Q: エルドレインで2つのセットを作ることは検討しましたか?

 かなり初期の計画では、エルドレインを舞台に2セット続けることも検討したが、直前が単一の次元を舞台にした3セット連続ものだったことと、はやくテーロスに戻りたかったことから、エルドレインを舞台にしたセットは1つにすることにした。プレイヤーがエルドレイン次元を楽しんでいたなら(そしてデータがそれを示していたなら)、私は、再訪を強く主張しよう。


Q: ローアン・ケンリスやこのセットにいる他のプレインズウォーカーが次のセットに旅して話をつなげますか、それとも、あの『灯争大戦』が次元そのものを意識する余地もあまりないような壮大な網だったように、しばらくはそれぞれの次元で独立して物語が起こりますか?

 緊密に繋がりあった3年間の物語のあとなので、ギアを少し変えて短い物語をいくつか紡ぐことにした。とはいえ、マジックの物語には常に繋がりが存在する。『エルドレインの王権』のプレインズウォーカーを見かけることもあるだろうし、この物語の中で起こったことの中には将来の物語に影響を及ぼすものもあるのだ。


Q: エルドレインはローウィンの落ち着いた再起動として意図されていましたか? ローウィンは私のお気に入りの次元で、その理由は種族と役職の部族メカニズムが大きいです。私はこの次元を楽しみたいんですが、似ているので不安になります。

 私は、ローウィン/シャドウムーアとエルドレインは全く違う2つの次元だと確信している。人々がそれらを関連付けて見ているののは、単に、ローウィンが発売当時マジック史上最も「おとぎ話」に近い次元だったからというだけだろう。いくつかの馴染みのある要素(フェアリー、巨人、エルフなど)と明るい雰囲気の組み合わせはマジックの可能性を示してくれた。実際、ローウィンは、私がおとぎ話のセットをやりたいと思っていることに気づかせてくれたものではあるが、その大きな理由となっているのが、ローウィンはおとぎ話のセットではなかったことである。何かを示してくれたが、それはその何かではなかったのだ。『ローウィン』はトップダウンのセットではなく、素材に合うようにカードをデザインしたものではなく、そしておとぎ話次元に必要な大きなものが2つ欠けていた。1)人間。人間が中心的役割を果たさない人気のおとぎ話は存在しない。2)構造化社会。おとぎ話には王国や宮廷や王や女王や王子や姫が必要で、おとぎ話をつなぎまとめる鍵は中世感である。
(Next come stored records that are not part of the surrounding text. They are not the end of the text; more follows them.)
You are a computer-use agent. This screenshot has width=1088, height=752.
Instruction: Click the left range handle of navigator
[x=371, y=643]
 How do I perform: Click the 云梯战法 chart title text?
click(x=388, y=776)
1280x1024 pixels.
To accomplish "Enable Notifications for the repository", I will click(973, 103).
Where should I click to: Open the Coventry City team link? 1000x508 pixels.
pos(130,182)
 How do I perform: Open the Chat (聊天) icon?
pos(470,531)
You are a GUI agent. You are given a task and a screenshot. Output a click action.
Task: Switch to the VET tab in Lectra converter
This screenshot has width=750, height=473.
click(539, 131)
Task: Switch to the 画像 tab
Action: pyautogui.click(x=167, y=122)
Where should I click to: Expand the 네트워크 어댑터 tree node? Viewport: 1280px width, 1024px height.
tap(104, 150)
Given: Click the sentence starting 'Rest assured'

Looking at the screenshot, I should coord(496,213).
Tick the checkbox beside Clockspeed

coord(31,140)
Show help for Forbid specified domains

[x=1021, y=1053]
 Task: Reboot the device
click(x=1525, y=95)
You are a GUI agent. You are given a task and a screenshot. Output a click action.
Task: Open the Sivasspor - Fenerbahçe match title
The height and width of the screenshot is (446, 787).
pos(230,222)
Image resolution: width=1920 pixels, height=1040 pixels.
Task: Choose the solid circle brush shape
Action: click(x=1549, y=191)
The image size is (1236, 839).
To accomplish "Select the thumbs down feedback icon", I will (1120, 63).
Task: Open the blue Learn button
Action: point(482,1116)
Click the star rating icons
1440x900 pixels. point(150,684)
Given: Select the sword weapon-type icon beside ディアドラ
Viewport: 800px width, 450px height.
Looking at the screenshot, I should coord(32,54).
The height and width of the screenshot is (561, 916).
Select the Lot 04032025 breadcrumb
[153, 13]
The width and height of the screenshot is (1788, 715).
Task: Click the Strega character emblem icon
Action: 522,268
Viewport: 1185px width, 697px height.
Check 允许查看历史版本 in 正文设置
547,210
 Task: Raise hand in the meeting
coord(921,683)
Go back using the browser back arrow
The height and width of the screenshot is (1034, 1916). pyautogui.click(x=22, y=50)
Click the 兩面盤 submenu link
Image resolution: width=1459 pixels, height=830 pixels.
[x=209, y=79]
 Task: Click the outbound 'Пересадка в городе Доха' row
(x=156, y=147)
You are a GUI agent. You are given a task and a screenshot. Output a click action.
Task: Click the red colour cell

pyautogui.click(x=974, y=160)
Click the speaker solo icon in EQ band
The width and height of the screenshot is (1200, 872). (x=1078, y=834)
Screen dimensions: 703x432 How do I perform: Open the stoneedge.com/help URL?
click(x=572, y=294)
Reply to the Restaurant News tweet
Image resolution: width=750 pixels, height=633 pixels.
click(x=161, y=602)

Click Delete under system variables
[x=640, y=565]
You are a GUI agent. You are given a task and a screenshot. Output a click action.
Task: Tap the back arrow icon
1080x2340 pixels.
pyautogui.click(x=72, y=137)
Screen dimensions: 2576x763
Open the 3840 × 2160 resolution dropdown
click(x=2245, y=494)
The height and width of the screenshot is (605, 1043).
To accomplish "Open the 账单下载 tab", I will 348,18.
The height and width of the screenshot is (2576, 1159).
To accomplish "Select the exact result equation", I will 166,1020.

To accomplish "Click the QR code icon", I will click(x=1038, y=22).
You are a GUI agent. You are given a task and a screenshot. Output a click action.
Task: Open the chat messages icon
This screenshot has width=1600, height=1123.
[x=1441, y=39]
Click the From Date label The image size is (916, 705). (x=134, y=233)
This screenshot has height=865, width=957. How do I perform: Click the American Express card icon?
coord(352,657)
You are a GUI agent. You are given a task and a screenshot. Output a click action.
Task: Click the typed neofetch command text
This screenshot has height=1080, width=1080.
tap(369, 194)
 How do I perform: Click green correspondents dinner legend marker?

 対照的に、ローウィン/シャドウムーアはその2つの状態を基柱としたボトムアップの次元だ。光の世界と闇の世界を行ったり来たり変化する次元なのだ。ローウィンの特徴は、その2つの状態の間で変動していることであり、再訪するならメカニズム的にその部分を扱うことになるだろう。それにもまして、ローウィンはその特徴として部族と混成の要素が中核にあり、どちらも本質的にメカニズムのものだ。

 つまり、あらゆる意味において、私はエルドレインをローウィン/シャドウムーアの落ち着いた再起動だとは考えていない。たしかに重なる部分は少しあるが、同じようにエルドレインとイニストラードの間にも重なりはある。(実際のところ、私はそちらのほうが大きいと思っている。そしていずれ間違いなくイニストラードを再訪すると確信しているのだ。)ローウィン/シャドウムーアへの再訪の難しいところは、ユーザーが最初にその次元が登場したときにどういう反応を示したかということであり、エルドレインがその領域を侵したということではない。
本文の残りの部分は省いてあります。